Jesus is the Answer for Boy-Crazy Teen Girls

jesus is my boyfriend

In another installment in the Jesus is the Answer for Everything story, mama-hen Jennifer Case Cortez lets teen girls know that Jesus is the answer for their evolutionary, hormone-driven desire for boys:

Have you ever thought about why we girls sometimes do such crazy things for boys? We’ll go to great lengths to get their attention and compromise so many ideals to keep their attention. I’ve been thinking about why we do these things.

Being someone’s girlfriend, even being someone’s wife, will not complete you.

I think that deep inside a girl’s heart there’s an almost insatiable hunger to be desired, to be chosen. We yearn for someone to look at us and say, “You are more wonderful, more beautiful than all the other women in the world. No one else compares to you. I want you and you only.”

Simply put, we want to be loved. And being loved is a good thing! God made us to love and be loved.

Our problem is we take a good thing and make it the most important thing. Our hearts do this all the time, don’t they? Our longings can either drive us toward our God who loves us and gave Himself up for us, or they can drive us to try to satisfy those longings with things that will exploit us and leave us empty.

I’ve learned that being someone’s girlfriend, even being someone’s wife, will not complete you. Expecting a guy’s love to meet the deepest longings of your heart would be like putting water in your car’s gas tank and expecting the car to run. Your soul was not designed to be fueled by human love. Only the love of God can fill the vastness of your soul.
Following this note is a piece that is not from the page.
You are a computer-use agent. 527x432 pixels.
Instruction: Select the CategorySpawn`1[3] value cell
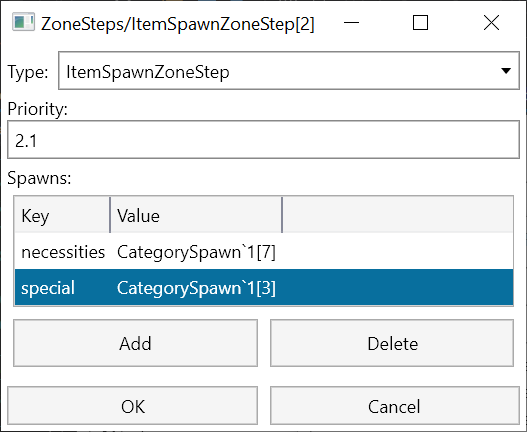coord(196,288)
You were made for so much more than this world has to offer. You were made to belong to God Himself, to have fellowship with Him, to walk with Him, to know Him, and to be loved by Him.

Do you believe that? Would you ask God to help you believe it? Why does it matter what you believe? Because as long as we believe that the attention and affection of a guy can give us what we need, we’ll be vulnerable not only to heartbreak but to the suffering sin brings.

I feel like a mama hen right now who wishes she could gather every single one of you under her wings and protect you from the harms of this world. I can’t do that, but I hope you’ll hear me pointing you to Jesus, begging you to trust Him until you know these things for yourselves. Would you trust Him enough to love your heart to wholeness? Would you take a chance on Him that His love for you just might be enough for you, even if it doesn’t feel like it could be?…

Cortez, a 30-something stay-at-home mom with four children, is a writer for the True Woman website, a website dedicated to the “core aspects of what it means to be a true woman of God.”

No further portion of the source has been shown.